ACTIVITY —
Every line from the one with "Image resolution: width=721" to the final line of the records should be printed exactly as it is, with pictures left out.

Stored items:
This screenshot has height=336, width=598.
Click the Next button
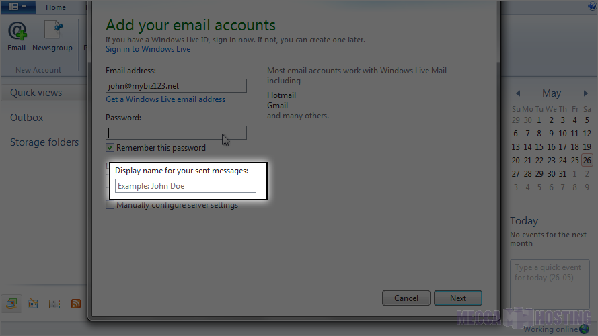click(457, 298)
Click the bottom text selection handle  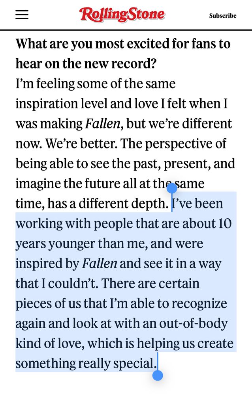(158, 375)
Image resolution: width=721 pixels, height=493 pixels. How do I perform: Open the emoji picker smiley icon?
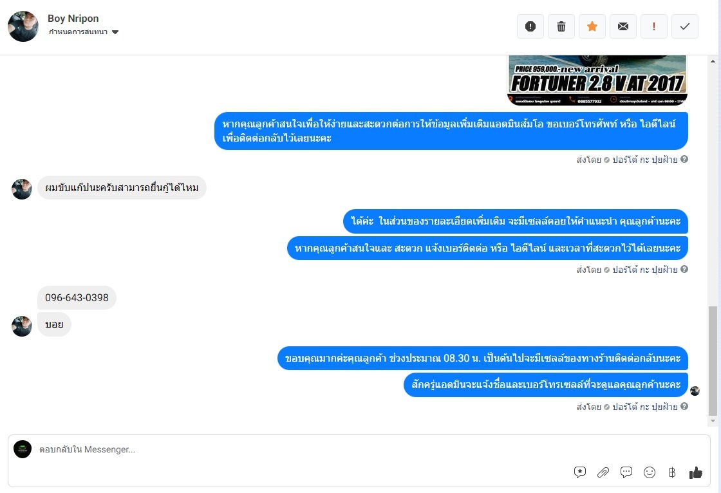click(x=650, y=472)
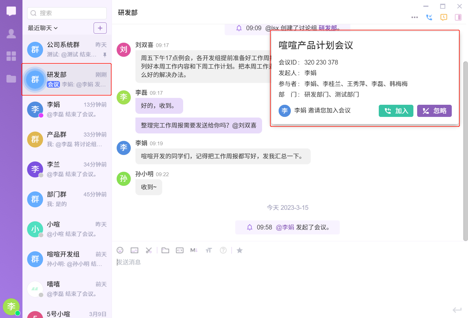Open the 产品群 conversation

tap(67, 139)
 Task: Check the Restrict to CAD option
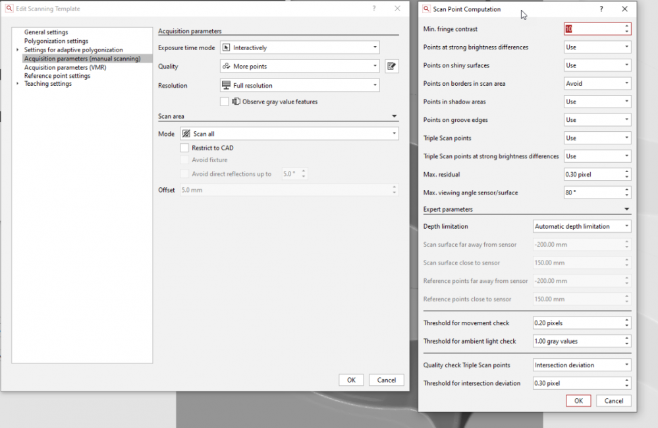point(185,148)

ANSWER SECTION —
Image resolution: width=721 pixels, height=493 pixels. How do I perform: Open the emoji picker smiley icon?
click(x=650, y=472)
Open the 产品群 conversation

tap(67, 139)
 Task: Check the Restrict to CAD option
point(185,148)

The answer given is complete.